What about the sixes stated in the image title? Count the number of living subjects in the photo and they are in sequential groups i,e, ONE (the old man) + TWO (the couple on the far right frame) + THREE (man with his 2 dogs) =  SIX! In addition, the three metallic bars on the foreground, each has 2 painted halves which add up to six. Illustrated below.

What I also like about this photo is the light and cast shadows. The morning light was beautiful which shone upon the human subjects with rim lights. The almost symmetrical patterns between the three groups of living subjects and the three metallic bars that somehow are formed in the shape of triangles with relative distances as shown below. Subjects' postures intrigue me too. They are as if trying to tell a little story of this little street scene, which is opened for interpretations.

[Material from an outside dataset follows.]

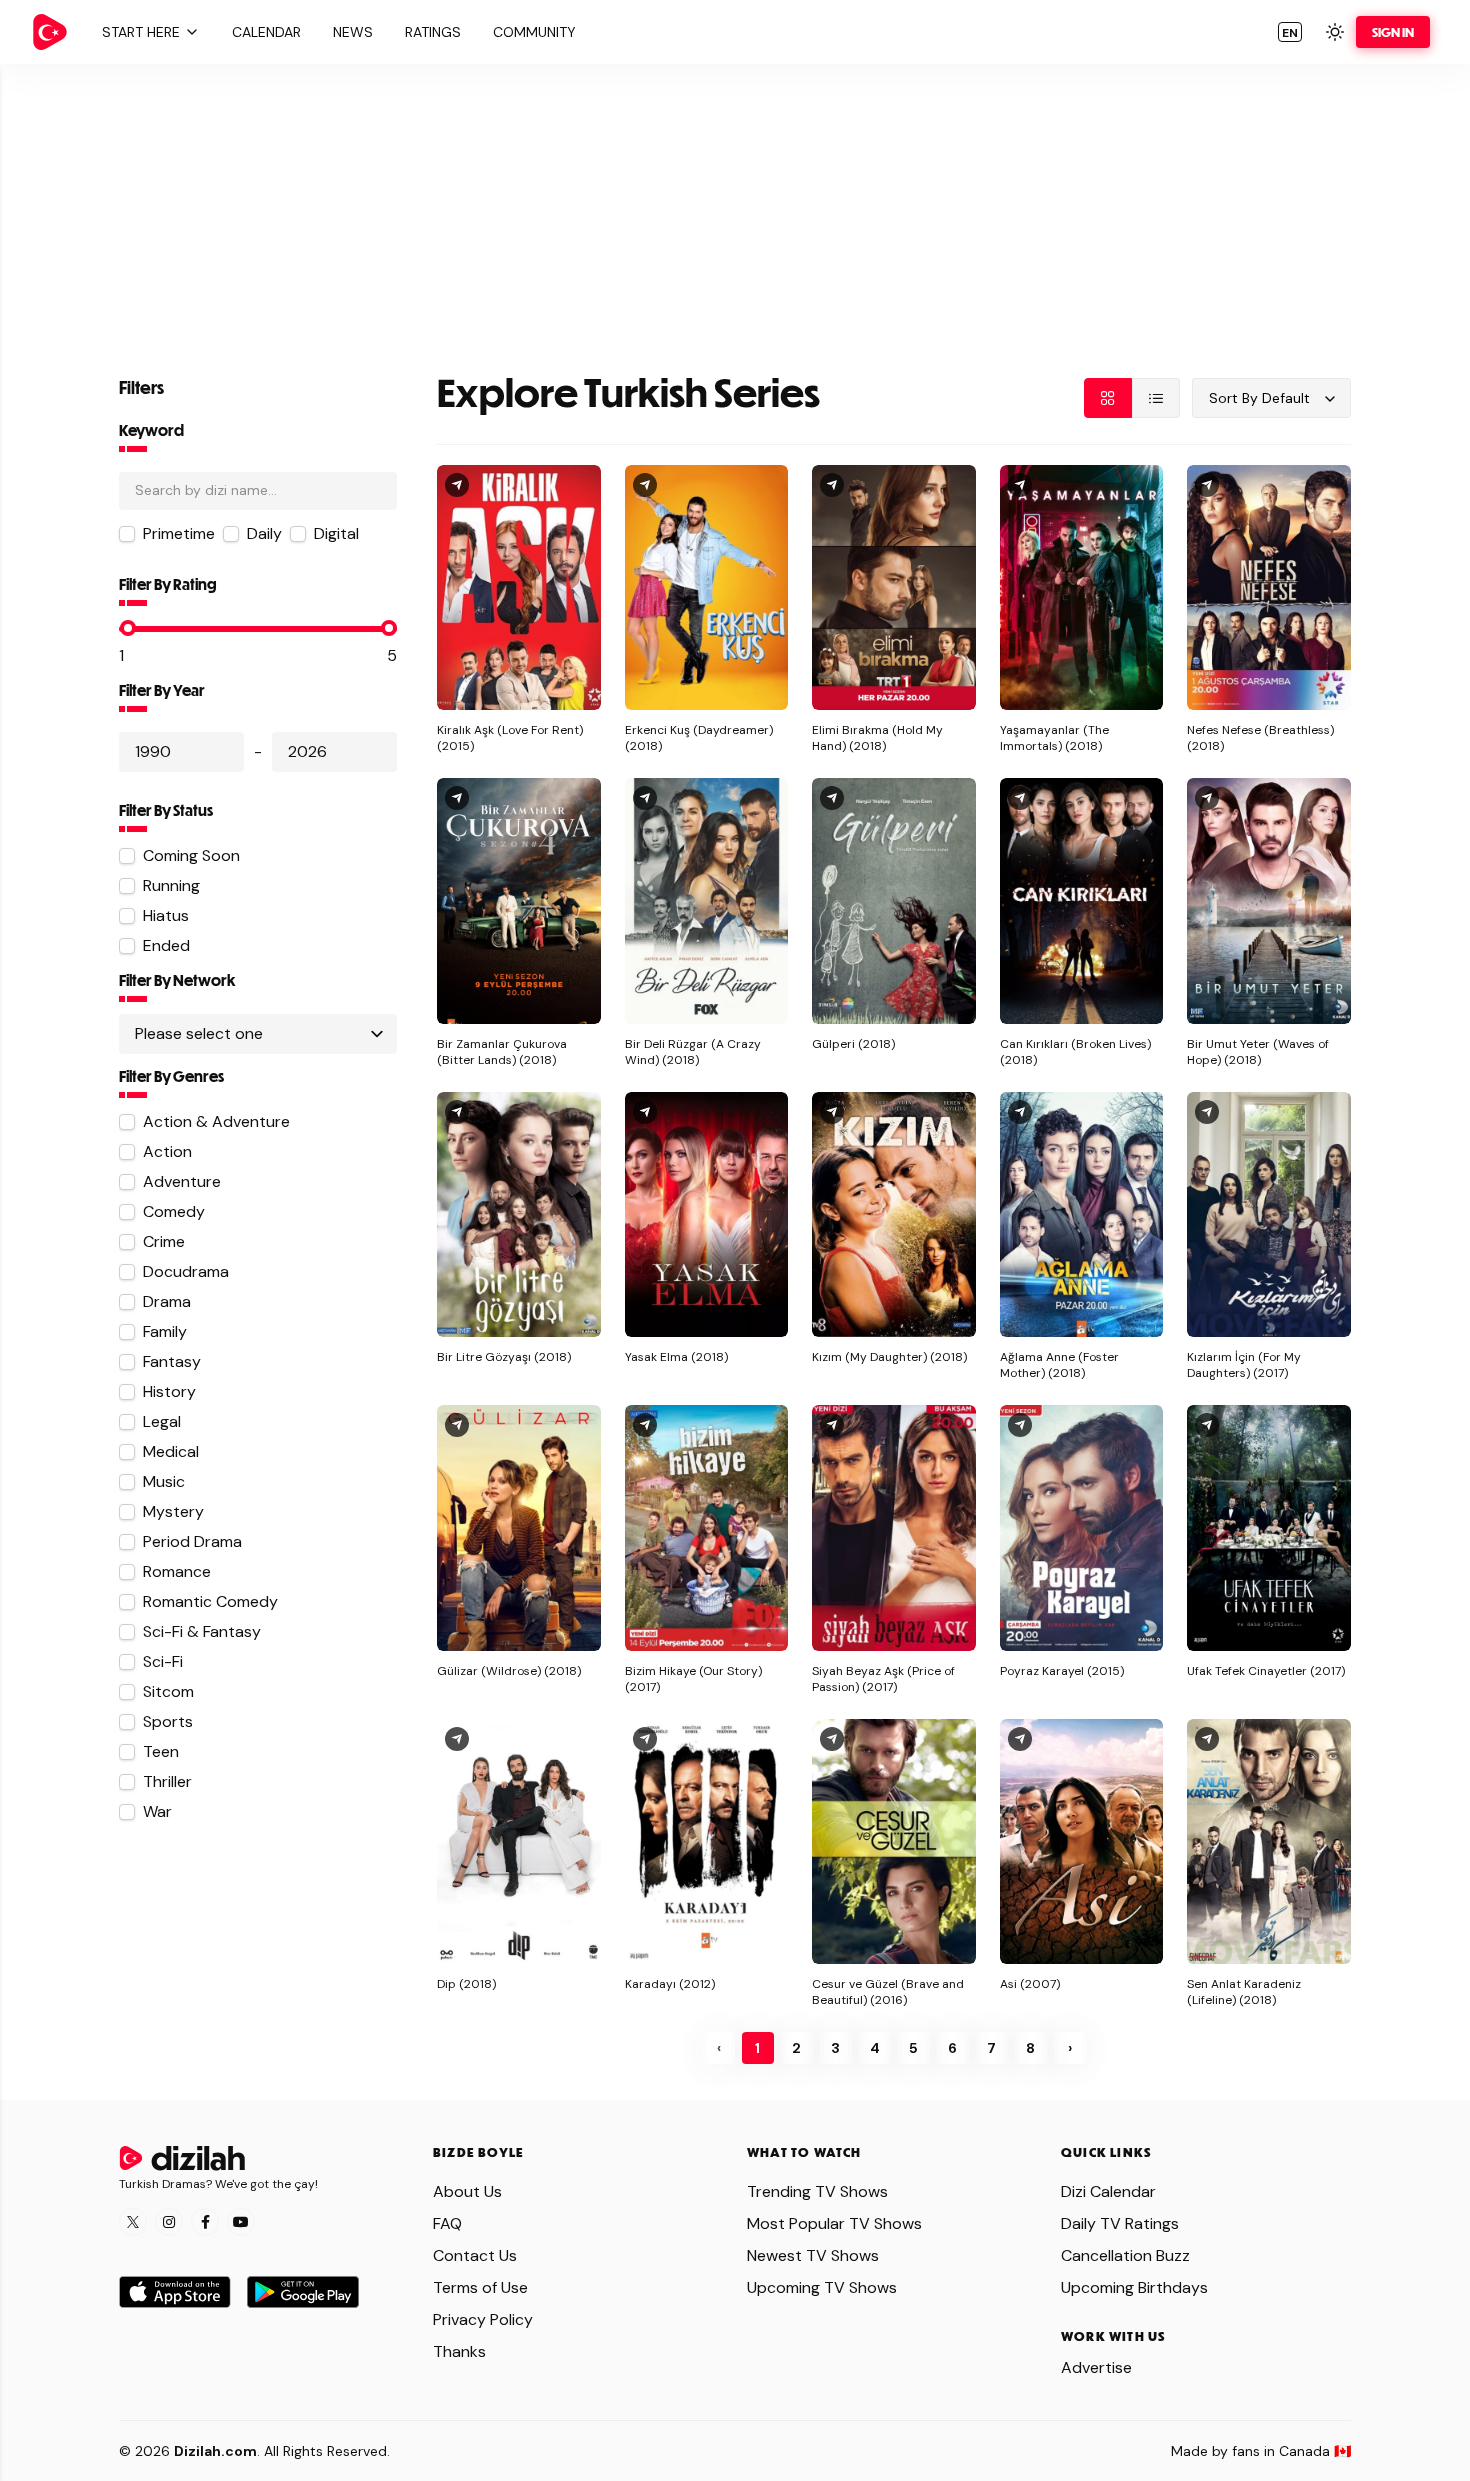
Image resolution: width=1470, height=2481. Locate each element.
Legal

It is this kind of street scenes that I'm constantly seeking out while roaming the streets of Singapore. Street scenes that unfold daily human activities, communication, events, interesting scenes that suggest humor if not with interesting characters, all so unpredictable. No two scenes are alike and they do not repeat. Some scenes happen so fast in fraction of a second and some are as quiet and still, as though every thing comes to a halt or in slow motion. It is in this state of chaos that there are orders which require great amount of focus and alert to keep a constant look out. Some require basic instincts to anticipate before that street scene is gone forever.

To most people, most street scenes are too mundane to catch their attention, unless there's a lunatic walking down the street with a samurai sword. As a matter of fact, there was a man who carried a samurai sword, commuting in a public train and walked down the busy street before he was arrested. That was in late 2013.

Back on track, what I want to say is there are many great challenges street photography poses and it's that thrill and excitement that I'm seeking to capture with my camera.

Photo info:
Seagull 205 RF on Kodak Tri-X 400. Developed in 1:1 Kodak D76 for 500 seconds and scanned on Epson V700 with minor contrast adjustment in post.